Taiwan regulations and recent changes in the policies of the Investment Commission in Taiwan relating to the involvement of Taiwanese persons in companies that have direct and indirect investments in the PRC may limit our ability to retain certain employees and members of our management.
 
Pursuant to various Taiwan regulations promulgated by Taiwan’s Ministry of Economic Affairs, Investment Commission, or IC, no Taiwanese person or entity established under the laws of Taiwan, which we refer to as Taiwanese Persons, may invest, directly or indirectly, in a PRC entity unless the investment complies with certain regulations and policies relating to restrictions on investment and participation in investments in PRC companies, which we refer to as the PRC Investment Regulations, and is approved by the IC, or, in limited circumstances, a report to the IC has been filed. Furthermore, the IC has prohibited investments by Taiwanese Persons in certain industries in the PRC, including the semiconductor design industry and certain sectors of the semiconductor manufacturing industry. Under the PRC Investment Regulations, if (a) a Taiwanese Person invests in a non-Taiwan entity, or NTE, that invests in a PRC entity, and (b) such Taiwanese Person has “control and influence” over the NTE, that Taiwanese Person will be deemed to have made an indirect investment in the PRC and must abide by the PRC Investment Regulations. According to a press release issued by the IC on June 14, 2005, a Taiwanese Person will be deemed to have control and influence over the NTE if (i) that Taiwanese Person holds more than 5% of the equity of the NTE or is the largest shareholder of the NTE; (ii) the investment amount made by that Taiwanese Person in the NTE is over US$200,000; or (iii) that Taiwanese Person acts as a director, supervisory director or president of the NTE. Taiwanese Persons who violate these regulations and policies may be subject to both civil and even criminal sanctions in Taiwan.
 
Certain of our employees and management are Taiwanese Persons. The Taiwan government may interpret its current regulations and policies, or the Taiwan government may change or amend its regulations and policies in this area, such that it considers one or more of our employees and management as having inappropriate control and influence.
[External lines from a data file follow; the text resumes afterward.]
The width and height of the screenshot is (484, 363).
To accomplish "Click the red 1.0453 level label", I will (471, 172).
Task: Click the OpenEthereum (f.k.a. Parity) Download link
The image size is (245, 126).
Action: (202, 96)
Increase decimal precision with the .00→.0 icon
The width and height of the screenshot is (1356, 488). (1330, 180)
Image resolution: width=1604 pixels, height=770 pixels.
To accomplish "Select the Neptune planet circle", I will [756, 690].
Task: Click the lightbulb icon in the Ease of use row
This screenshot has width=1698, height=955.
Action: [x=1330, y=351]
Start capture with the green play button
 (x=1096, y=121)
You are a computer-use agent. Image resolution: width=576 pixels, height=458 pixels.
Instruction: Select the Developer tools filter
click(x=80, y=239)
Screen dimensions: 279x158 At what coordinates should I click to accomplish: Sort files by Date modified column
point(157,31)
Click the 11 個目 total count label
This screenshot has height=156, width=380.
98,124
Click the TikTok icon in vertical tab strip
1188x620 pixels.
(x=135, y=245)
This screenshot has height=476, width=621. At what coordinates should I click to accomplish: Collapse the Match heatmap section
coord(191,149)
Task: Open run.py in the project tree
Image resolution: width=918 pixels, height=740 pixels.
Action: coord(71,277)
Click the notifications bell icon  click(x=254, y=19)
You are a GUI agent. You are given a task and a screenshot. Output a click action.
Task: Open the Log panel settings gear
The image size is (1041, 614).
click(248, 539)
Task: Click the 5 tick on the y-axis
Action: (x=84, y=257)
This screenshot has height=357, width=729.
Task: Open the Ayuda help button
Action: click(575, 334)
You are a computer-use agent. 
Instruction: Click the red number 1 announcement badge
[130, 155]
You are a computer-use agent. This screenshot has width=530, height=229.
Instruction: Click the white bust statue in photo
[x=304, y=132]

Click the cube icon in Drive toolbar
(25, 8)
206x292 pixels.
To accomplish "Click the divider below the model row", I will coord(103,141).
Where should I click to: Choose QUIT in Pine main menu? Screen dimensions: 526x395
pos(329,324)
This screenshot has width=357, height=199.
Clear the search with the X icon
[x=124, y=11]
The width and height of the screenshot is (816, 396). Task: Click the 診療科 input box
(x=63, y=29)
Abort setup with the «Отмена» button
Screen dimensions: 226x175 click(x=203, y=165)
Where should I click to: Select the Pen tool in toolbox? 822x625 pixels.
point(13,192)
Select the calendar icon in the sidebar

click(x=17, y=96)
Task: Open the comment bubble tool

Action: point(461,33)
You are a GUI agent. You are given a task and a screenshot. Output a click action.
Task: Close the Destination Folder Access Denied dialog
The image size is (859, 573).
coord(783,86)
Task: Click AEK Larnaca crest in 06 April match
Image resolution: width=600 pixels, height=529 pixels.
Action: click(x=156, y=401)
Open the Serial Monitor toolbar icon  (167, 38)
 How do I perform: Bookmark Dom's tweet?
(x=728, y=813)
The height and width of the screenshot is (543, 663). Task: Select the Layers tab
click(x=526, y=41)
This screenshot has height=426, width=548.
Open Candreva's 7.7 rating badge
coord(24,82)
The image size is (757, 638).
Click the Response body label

Such employee or manager, including our chief executive officer, could be required to leave the company or be subject to sanctions by the Taiwan Government.
 
A slowdown in the growth of the Chinese economy may slow down our growth and profitability. 

Our business is primarily dependent upon the economy and the business environment in China. In particular, our growth strategy is based upon the assumption that demand in China for portable media players will continue to grow with the Chinese economy. However, the growth of the Chinese economy has been uneven across geographic regions and economic sectors. Several years ago, the Chinese economy also experienced deflation, which may reoccur in the foreseeable future. There can be no assurance that growth of the Chinese economy will be steady, uniform or that any slowdown will not have a negative effect on our business.
 
China’s legal system is characterized by uncertainty that could negatively impact our business and results of operations.
 
The Chinese legal system is a civil law system based on written statutes. Unlike common law systems, it is a system in which decided legal cases have little value as precedent. Beginning in 1979, the PRC government promulgated a comprehensive system of laws and regulations governing economic matters, which has had the overall effect of significantly enhancing the protections afforded to foreign invested enterprises in China. However, these laws, regulations and legal requirements are relatively new and are evolving rapidly, and their interpretation and enforcement involve uncertainties. These uncertainties could limit the legal protections available to foreign investors. In addition, enforcement of existing laws, or contracts based on existing law, may be uncertain and sporadic, and it may be difficult to obtain swift and equitable enforcement or to obtain enforcement of a judgment by a court of another jurisdiction. The relative inexperience of China’s judiciary in many cases creates additional uncertainty as to the outcome of any litigation. Furthermore, interpretation of statutes and regulations may be subject to new government policies reflecting domestic political changes.
 
Our activities in China will be subject to administrative review and approval by various national and local agencies of the PRC government. Because of the changes occurring in China’s legal and regulatory structure, we may not be able to secure the requisite governmental approval for our activities. Failure to obtain the requisite governmental approval for any of our activities could adversely affect our business and results of operations.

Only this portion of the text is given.